Ao chegar à minha casa, vindo do trabalho surpreendi-me ao te encontrar, meu antigo companheiro de grandes aventuras, combalido, de braço quebrado e cordas enferrujadas em desalinho, com o teu bojo a despregar lascas de madeira, ainda de pé, encostado a uma pilastra do grande portão da garagem, esperando o Caminhão do lixo que te levaria a um triste destino.

Entre os objetos lá do quartinho, no fundo do quintal, foste o único sentenciado e condenado a ser enviado para o “Lixão”. Certamente julgado por alguém, que te considerou um estorvo entre as relíquias acumuladas ao teu redor, as quais foram consideradas de mais valia.

Quem sabe! Se antes de chegares a tua ingrata morada, outras mãos te pegariam, te apalpariam, e após uma complicada reforma, voltarias a alegrar ambientes de um outro dono. Uma coisa eu sei: a tua história por estes trinta e dois anos em que viveste ao meu lado, o teu novo patrão jamais saberia.

Nos desvãos de minha vida, por todo esse tempo, arranquei de ti muitas canções alegres, e algumas tristes. Tal qual uma esposa me acompanhaste na tristeza e na alegria. O teu som se fazia ouvir entre aplausos. Eras cobiçado pela tua postura e beleza. Os que te ouviam admirados, diziam ao te ver de pertinho: É um majestoso instrumento, um “Di Giórgio”. A tua superfície brilhava e refletia tudo ao teu redor, como se fosse um espelho. Tinha um cuidado especial para não seres arranhado em tua tez macia.

Não...! Não posso te dar tão infame destino! Por duas vezes colei as tuas partes quebradas e voltaste a alegrar a minha casa, pelas mãos dos meus três filhos, que cresceram na arte da música, dedilhando as tuas cordas.

Viajaste por tantos recantos do meu Estado, que eu perdi a conta. Em clubes, igrejas, praias e residências de amigos. Em festas de aniversários e outras comemorações, desde os idos de 1974, quando iniciava a minha vida de médico. Lembro-me ainda, no silêncio das minhas noites de insônia, quando a tua voz ficava mais pungente e suave, e, como um bálsamo, fazia-me sonhar devaneios de um tempo que não volta mais.

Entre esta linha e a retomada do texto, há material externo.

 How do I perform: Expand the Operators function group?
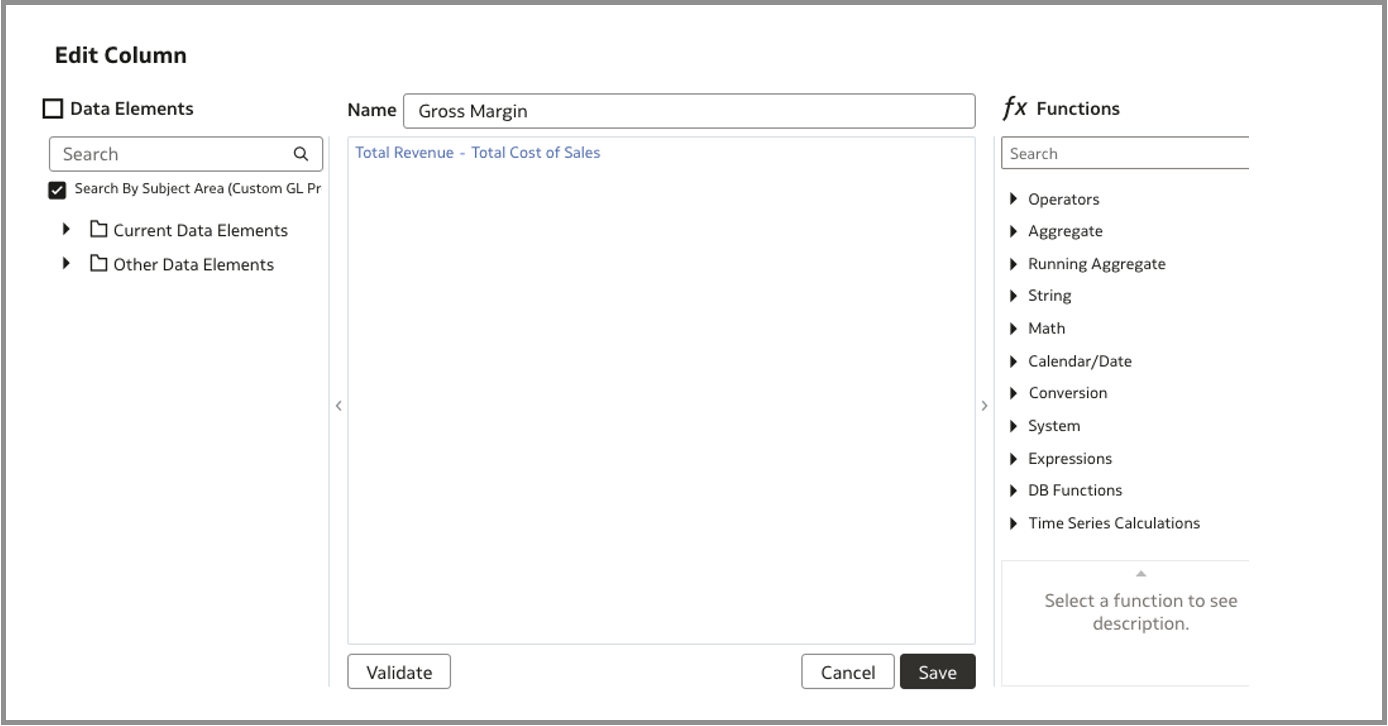(1015, 199)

O menor tributo que eu poderia te prestar, o fiz imediatamente, ordenando:

─ Recolham o que resta deste violão ao quartinho! Algum dia haverá concerto para ele.

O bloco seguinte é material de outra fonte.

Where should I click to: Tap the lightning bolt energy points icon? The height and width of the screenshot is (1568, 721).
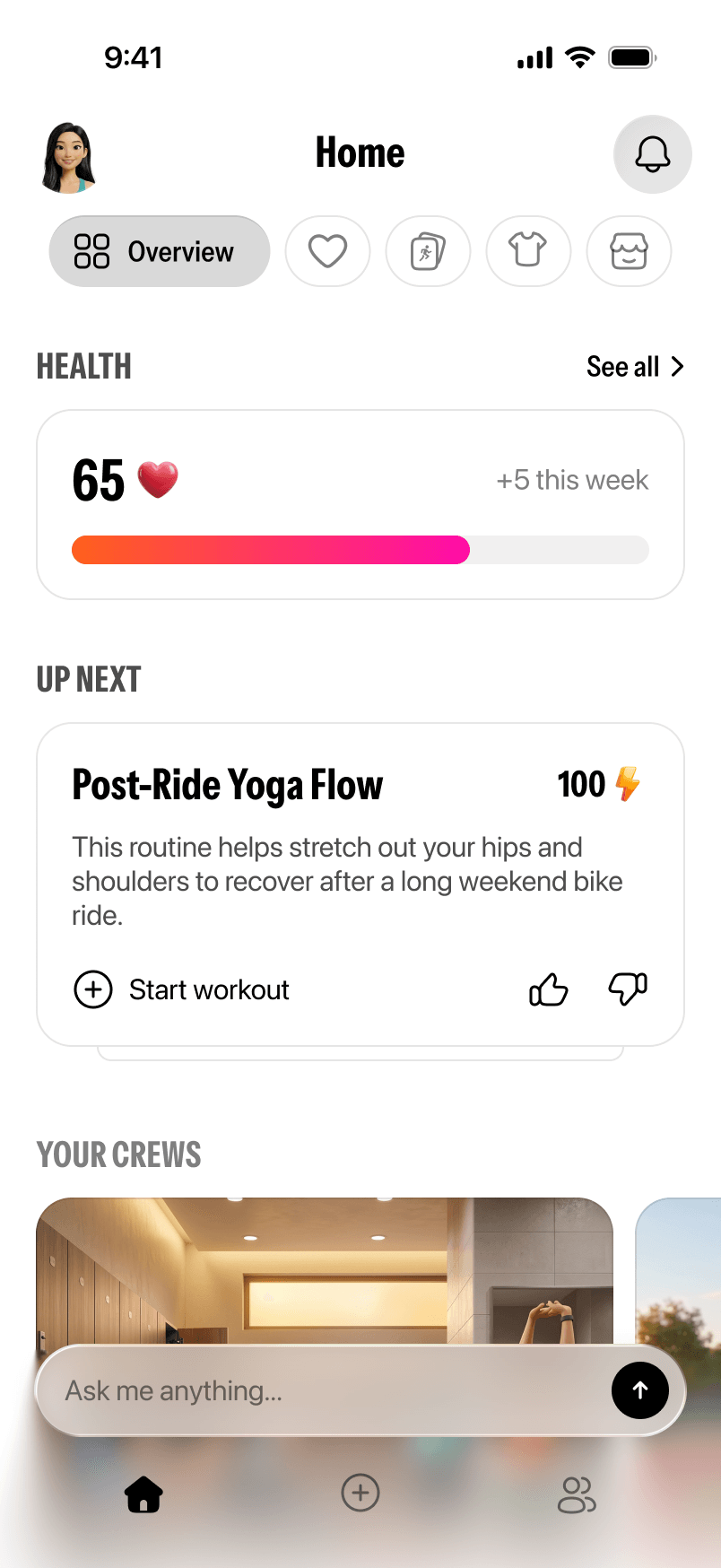[629, 783]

Dei-te as costas, e saí. Na esperança, de que futuramente pudesse extrair de tuas cordas, sons dolentes, que tanto me acalmava o espírito naquelas noites enluaradas e frias de outono. Estação esta, que me inspirava a tocar as velhas e nostálgicas canções, que nos meus quinze anos, ouvia ao lado de meu pai em sua vitrola antiga, de discos de setenta e oito rotações.